Well, the current matching "algorithm" is really just an executable specification with the star operation originally from Coquand and Siles. Likewise, minimization is performed by forming a quotient modulo the coarsest Myhill-Nerode relation. Those likely do not yield reasonable performance, even on effective data structures. After all, our focus was on verifying the translations between various different representations of regular languages.

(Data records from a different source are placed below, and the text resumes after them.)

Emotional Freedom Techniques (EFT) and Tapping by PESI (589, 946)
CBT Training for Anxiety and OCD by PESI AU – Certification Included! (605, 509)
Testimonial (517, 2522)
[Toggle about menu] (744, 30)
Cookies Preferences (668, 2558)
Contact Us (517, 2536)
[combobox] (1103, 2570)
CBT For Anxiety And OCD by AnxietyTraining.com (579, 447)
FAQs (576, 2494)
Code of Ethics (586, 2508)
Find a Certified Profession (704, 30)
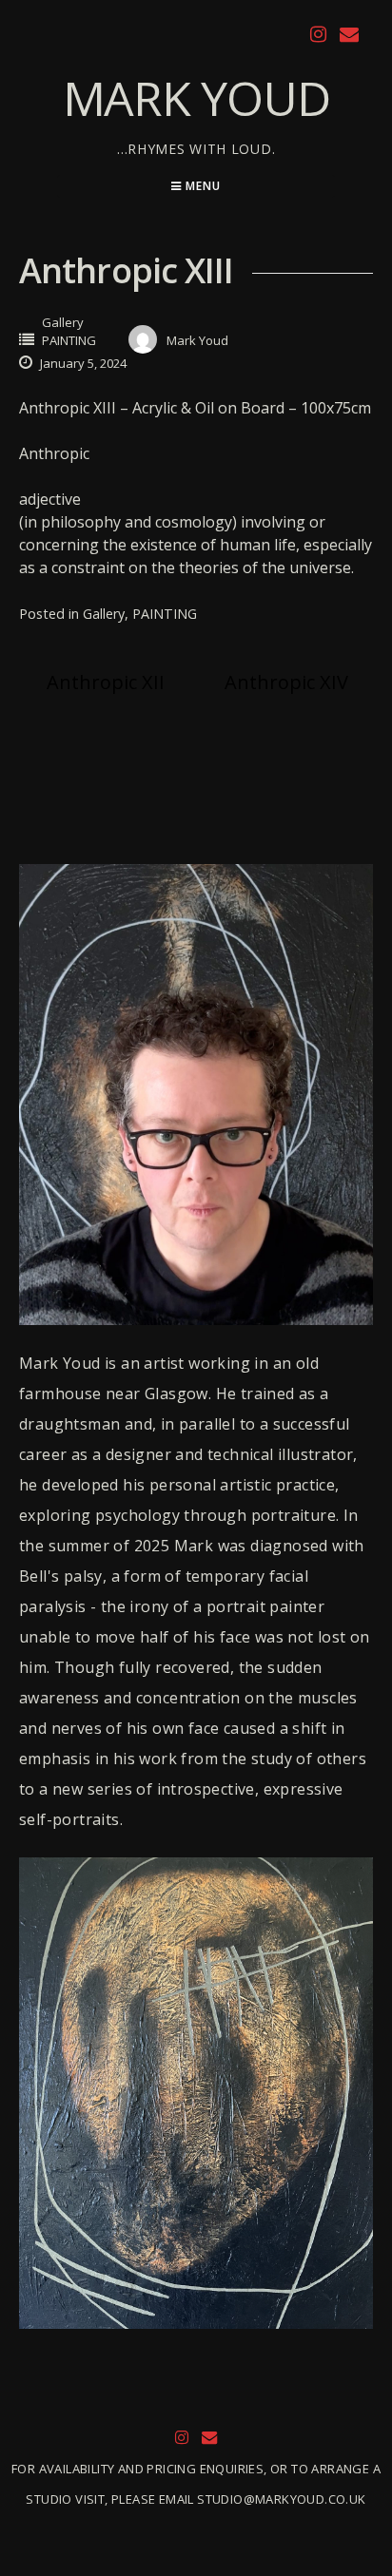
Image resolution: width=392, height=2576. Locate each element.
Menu (201, 186)
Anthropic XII (106, 682)
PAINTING (69, 340)
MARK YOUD (196, 98)
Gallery (63, 322)
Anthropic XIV (286, 682)
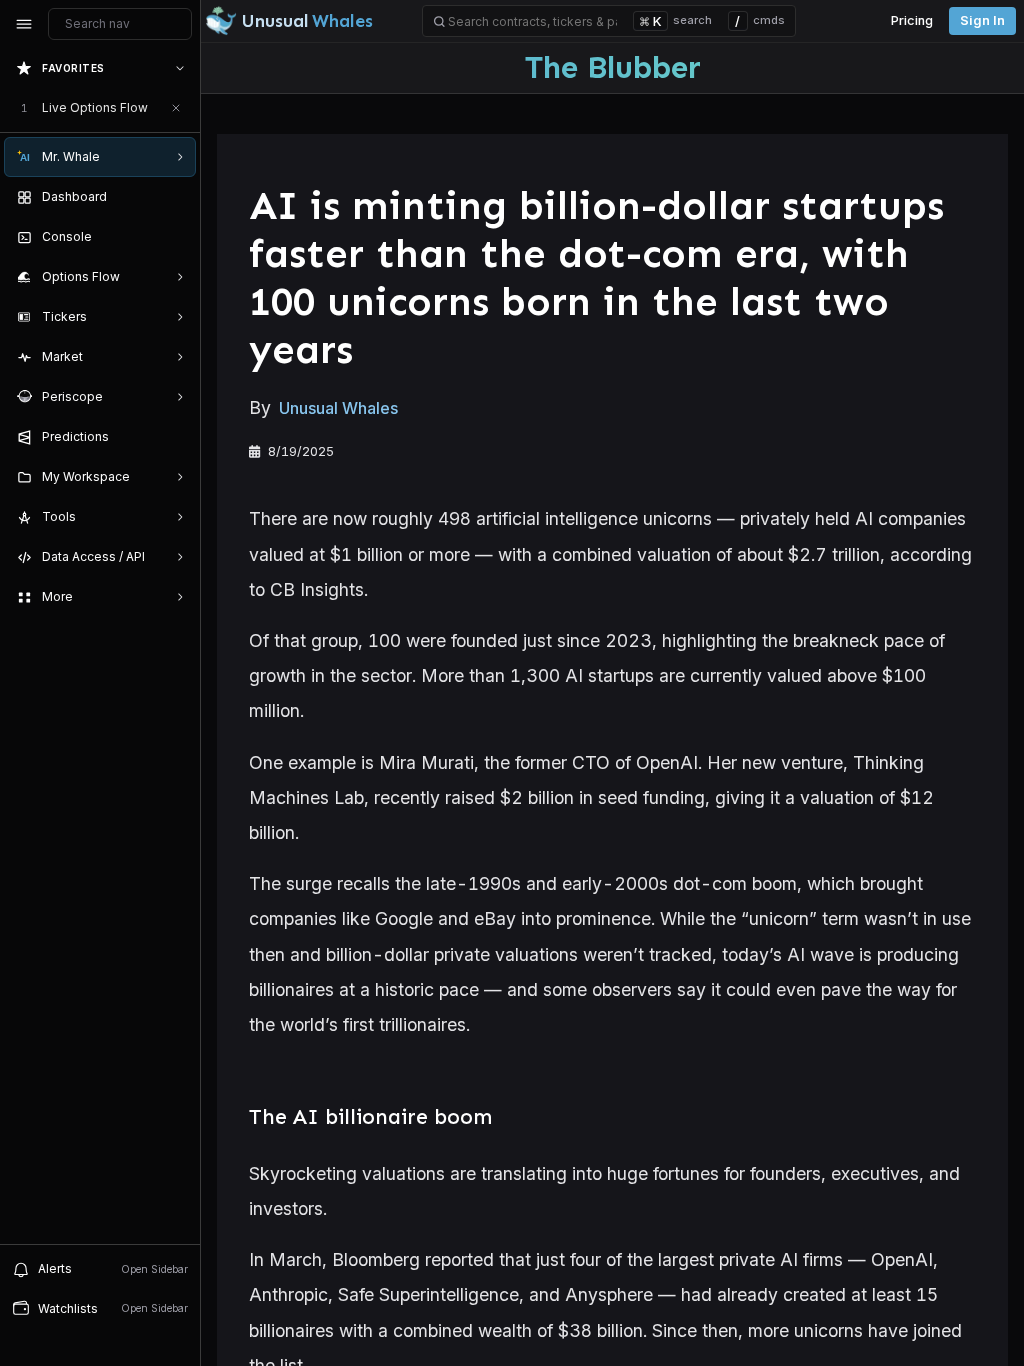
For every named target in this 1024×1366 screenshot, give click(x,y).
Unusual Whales (338, 408)
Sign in (982, 20)
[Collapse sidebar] (24, 24)
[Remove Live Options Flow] (176, 108)
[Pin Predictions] (176, 437)
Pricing (912, 20)
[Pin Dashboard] (176, 197)
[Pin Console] (176, 237)
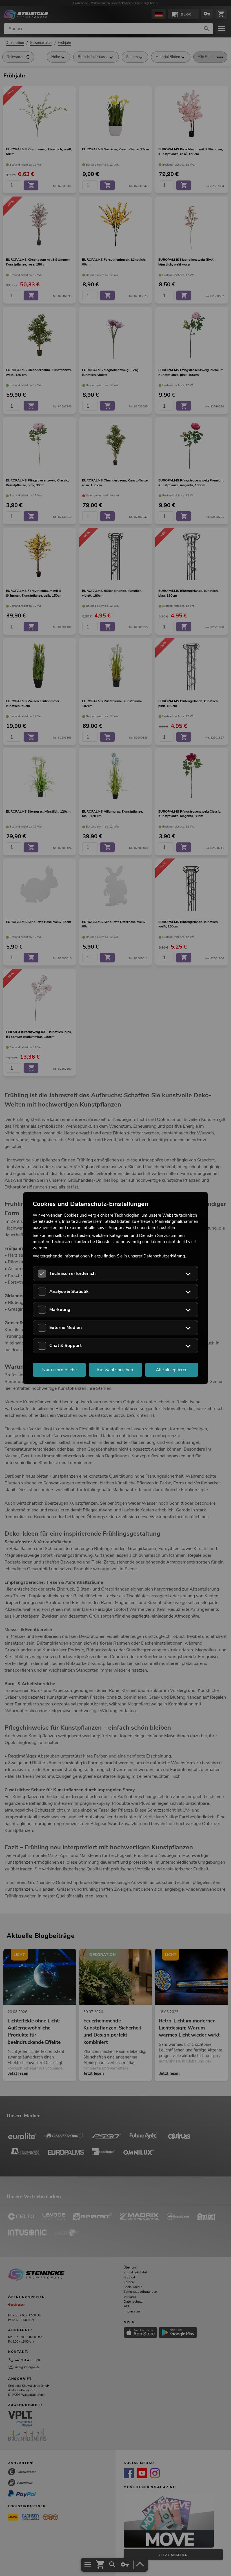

That being said, the translation from regular expressions to NFAs is (provably) linear. So while there are better algorithms that have already been formalized this is not entirely unreasonable. But then, there is currently no (reasonable) algorithm for the word problem in NFAs either.

[palmskog]

So the conclusion in my mind would be that certain functions can be "directly" refined without much algorithmic change (regexp to NFA translation), while other functions are simply used as (executable) specifications when applying a different algorithm. In the latter case, the main benefit is that one ensures that the specification of the alternative algorithm is correct, since it's connected to a larger theory; one might also reuse datatype representations from the proof-oriented development.

[palmskog]

The unified framework for regexps in Isabelle/HOL contains a collection of procedures that could be relevant (includes the one by Asperti referenced above, although it's probably easier to use the Matita formalization).

[pi8027]

FTR, coq/coq#15901 might be a good application of this feature request, although it is more about computational reflection rather than extraction.

[palmskog]

@pi8027 if you want performant automata encodings in proofs by reflection, the encodings in ATBR might be the state of the art in Coq. We already have this issue on performance benchmarking.